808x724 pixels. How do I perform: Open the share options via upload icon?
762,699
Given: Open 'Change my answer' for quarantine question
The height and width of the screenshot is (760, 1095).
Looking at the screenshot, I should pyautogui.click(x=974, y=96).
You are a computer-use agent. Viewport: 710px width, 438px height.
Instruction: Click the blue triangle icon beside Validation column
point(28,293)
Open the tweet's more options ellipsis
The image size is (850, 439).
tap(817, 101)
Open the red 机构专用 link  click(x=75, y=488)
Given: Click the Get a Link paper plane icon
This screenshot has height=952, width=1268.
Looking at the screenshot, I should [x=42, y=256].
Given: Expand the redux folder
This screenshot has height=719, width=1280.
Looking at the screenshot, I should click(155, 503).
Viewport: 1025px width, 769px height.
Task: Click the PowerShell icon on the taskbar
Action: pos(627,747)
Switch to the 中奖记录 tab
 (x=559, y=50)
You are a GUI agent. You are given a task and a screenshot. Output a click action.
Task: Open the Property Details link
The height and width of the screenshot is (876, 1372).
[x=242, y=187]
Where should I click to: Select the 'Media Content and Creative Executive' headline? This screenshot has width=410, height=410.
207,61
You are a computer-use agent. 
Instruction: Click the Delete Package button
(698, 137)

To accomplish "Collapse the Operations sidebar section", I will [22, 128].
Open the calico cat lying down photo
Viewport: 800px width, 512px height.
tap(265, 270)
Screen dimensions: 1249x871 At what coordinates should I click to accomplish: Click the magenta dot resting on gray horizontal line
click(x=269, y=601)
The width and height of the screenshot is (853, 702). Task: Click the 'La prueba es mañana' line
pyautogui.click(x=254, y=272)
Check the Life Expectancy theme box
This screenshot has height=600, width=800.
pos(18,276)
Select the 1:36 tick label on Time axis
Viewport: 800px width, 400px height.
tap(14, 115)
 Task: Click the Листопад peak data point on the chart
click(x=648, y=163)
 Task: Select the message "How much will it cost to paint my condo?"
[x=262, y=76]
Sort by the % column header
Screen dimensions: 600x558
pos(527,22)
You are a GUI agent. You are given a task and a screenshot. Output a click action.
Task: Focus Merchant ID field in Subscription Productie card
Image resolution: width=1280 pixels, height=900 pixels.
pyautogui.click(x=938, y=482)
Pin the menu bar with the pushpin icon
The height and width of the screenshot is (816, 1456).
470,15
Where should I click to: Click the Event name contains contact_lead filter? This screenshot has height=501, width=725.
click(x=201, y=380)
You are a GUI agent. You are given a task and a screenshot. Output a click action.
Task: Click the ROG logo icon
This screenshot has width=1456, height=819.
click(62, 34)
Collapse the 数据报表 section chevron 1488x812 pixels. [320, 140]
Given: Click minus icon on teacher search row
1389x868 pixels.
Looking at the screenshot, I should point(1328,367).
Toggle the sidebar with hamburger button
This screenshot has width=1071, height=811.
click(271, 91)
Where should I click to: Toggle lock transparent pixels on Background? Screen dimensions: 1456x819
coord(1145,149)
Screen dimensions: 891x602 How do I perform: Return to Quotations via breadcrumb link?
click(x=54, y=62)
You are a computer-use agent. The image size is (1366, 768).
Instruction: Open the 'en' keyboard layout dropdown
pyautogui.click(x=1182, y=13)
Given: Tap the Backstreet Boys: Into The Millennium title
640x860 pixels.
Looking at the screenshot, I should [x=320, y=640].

☆ ☆ ☆ ☆

PROBLEM
Copy the data above line for line, without changing anything.

RESULT OF THIS TASK
808x724 pixels. How do I perform: Open the share options via upload icon?
762,699
Given: Open 'Change my answer' for quarantine question
The height and width of the screenshot is (760, 1095).
Looking at the screenshot, I should pyautogui.click(x=974, y=96).
You are a computer-use agent. Viewport: 710px width, 438px height.
Instruction: Click the blue triangle icon beside Validation column
point(28,293)
Open the tweet's more options ellipsis
The image size is (850, 439).
tap(817, 101)
Open the red 机构专用 link  click(x=75, y=488)
Given: Click the Get a Link paper plane icon
This screenshot has height=952, width=1268.
Looking at the screenshot, I should [x=42, y=256].
Given: Expand the redux folder
This screenshot has height=719, width=1280.
Looking at the screenshot, I should click(155, 503).
Viewport: 1025px width, 769px height.
Task: Click the PowerShell icon on the taskbar
Action: pos(627,747)
Switch to the 中奖记录 tab
 (x=559, y=50)
You are a GUI agent. You are given a task and a screenshot. Output a click action.
Task: Open the Property Details link
The height and width of the screenshot is (876, 1372).
[x=242, y=187]
Where should I click to: Select the 'Media Content and Creative Executive' headline? This screenshot has width=410, height=410.
207,61
You are a computer-use agent. 
Instruction: Click the Delete Package button
(698, 137)

To accomplish "Collapse the Operations sidebar section", I will [22, 128].
Open the calico cat lying down photo
Viewport: 800px width, 512px height.
tap(265, 270)
Screen dimensions: 1249x871 At what coordinates should I click to accomplish: Click the magenta dot resting on gray horizontal line
click(x=269, y=601)
The width and height of the screenshot is (853, 702). Task: Click the 'La prueba es mañana' line
pyautogui.click(x=254, y=272)
Check the Life Expectancy theme box
This screenshot has height=600, width=800.
pos(18,276)
Select the 1:36 tick label on Time axis
Viewport: 800px width, 400px height.
tap(14, 115)
 Task: Click the Листопад peak data point on the chart
click(x=648, y=163)
 Task: Select the message "How much will it cost to paint my condo?"
[x=262, y=76]
Sort by the % column header
Screen dimensions: 600x558
pos(527,22)
You are a GUI agent. You are given a task and a screenshot. Output a click action.
Task: Focus Merchant ID field in Subscription Productie card
Image resolution: width=1280 pixels, height=900 pixels.
pyautogui.click(x=938, y=482)
Pin the menu bar with the pushpin icon
The height and width of the screenshot is (816, 1456).
470,15
Where should I click to: Click the Event name contains contact_lead filter? This screenshot has height=501, width=725.
click(x=201, y=380)
You are a GUI agent. You are given a task and a screenshot. Output a click action.
Task: Click the ROG logo icon
This screenshot has width=1456, height=819.
click(62, 34)
Collapse the 数据报表 section chevron 1488x812 pixels. [320, 140]
Given: Click minus icon on teacher search row
1389x868 pixels.
Looking at the screenshot, I should point(1328,367).
Toggle the sidebar with hamburger button
This screenshot has width=1071, height=811.
click(271, 91)
Where should I click to: Toggle lock transparent pixels on Background? Screen dimensions: 1456x819
coord(1145,149)
Screen dimensions: 891x602 How do I perform: Return to Quotations via breadcrumb link?
click(x=54, y=62)
You are a computer-use agent. The image size is (1366, 768).
Instruction: Open the 'en' keyboard layout dropdown
pyautogui.click(x=1182, y=13)
Given: Tap the Backstreet Boys: Into The Millennium title
640x860 pixels.
Looking at the screenshot, I should [x=320, y=640].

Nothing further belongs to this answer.